As a clinical psychologist, I appreciate the value of restorative time; it’s something we all need, especially after bushfires, plagues, and the isolation many have experienced during the pandemic.
Restorative time might look like a slice of cake and a magazine, a walk with a beloved dog, time with loved ones, or, if lucky enough, a gorgeous weekend away. A chance to step away from pressures – even if only for five minutes.
What a joy it was to open the June edition of Country Style and be reminded of our restorative time at Hargans Cottage.
Emily Matenson, Jindabyne, NSW
WINTER WARMER
I would like to thank Maggie Mackellar (A Day in the Country – June issue) for her beautiful description of how winter starts and finishes with the changing seasons, rather than the official timing.
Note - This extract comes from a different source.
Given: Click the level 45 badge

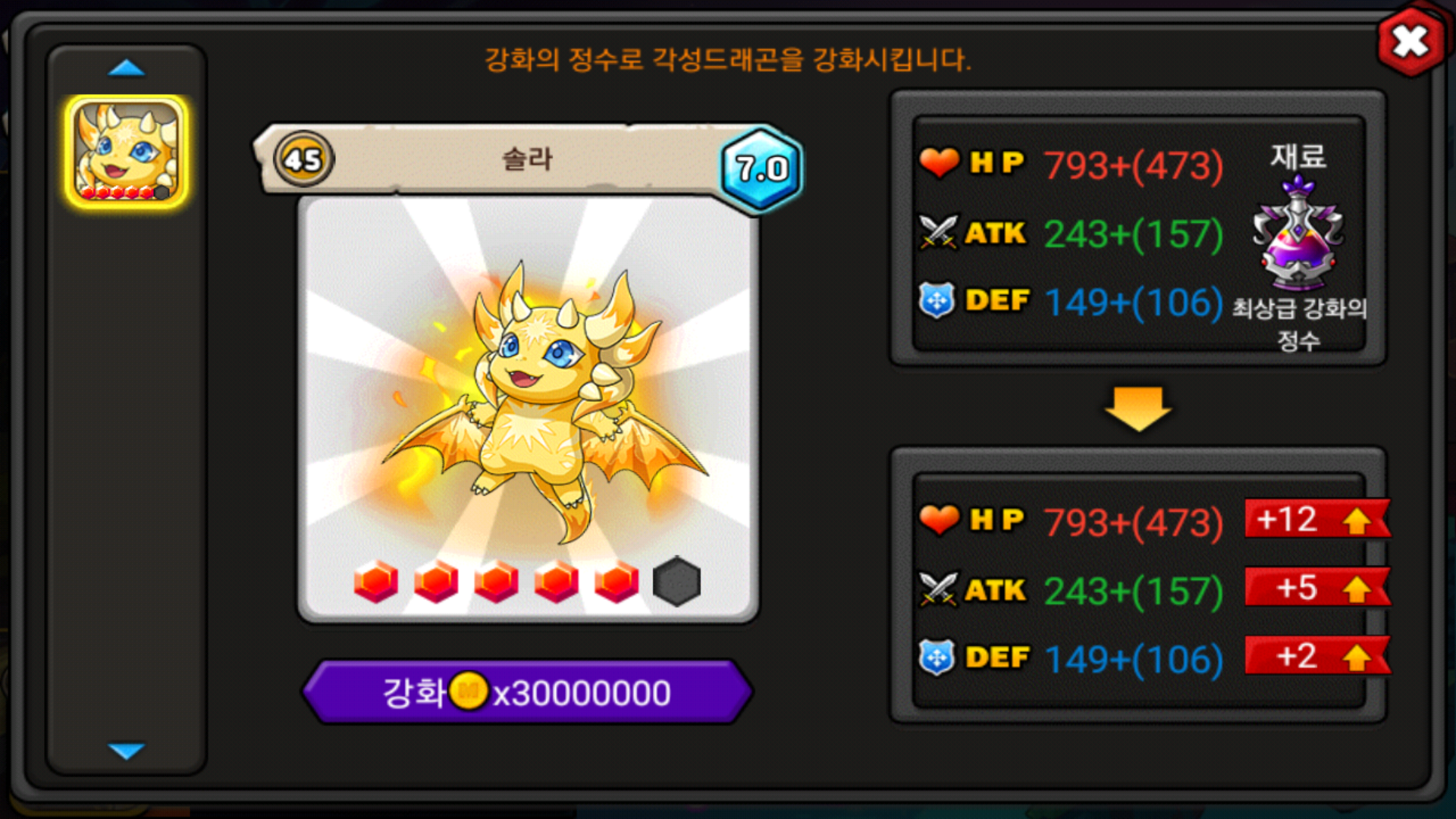Looking at the screenshot, I should point(303,159).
It put a lovely spin on our cold months and made them just that little bit special and far more interesting.
I also thank Maggie for her explanation of why ewes are shorn just prior to winter, something I have always wondered about and in the past have thought a cruel practice. Love your articles Maggie, and my other half always enjoys Country Squire. Madelene O’halloran, Lucas, Vic
WINNER AHEAD OF THE GAME
Recently I was assessing the renewal of my subscription for Country Style magazine. Surely, I thought, I have enough magazines already. I have been reading them for years and have copies in the living room, the bedrooms, in my guest cottage and now in the smallest room of the house, for moments of contemplation.
My mother always had the latest copy of the magazine and she died in 2010. There is only so much we can read! But then I opened the most recent copy of the magazine and read about the places I had just visited on a road trip and thought, why didn’t I read this before we began our trip? I would have known so much more about the area and would have visited the hidden gems that I subsequently missed because I didn’t read the magazine first.
There is so much to learn about this amazing country of ours that there are never enough copies of Country Style to be had. I will definitely renew my subscription. I don’t want to miss out on a thing.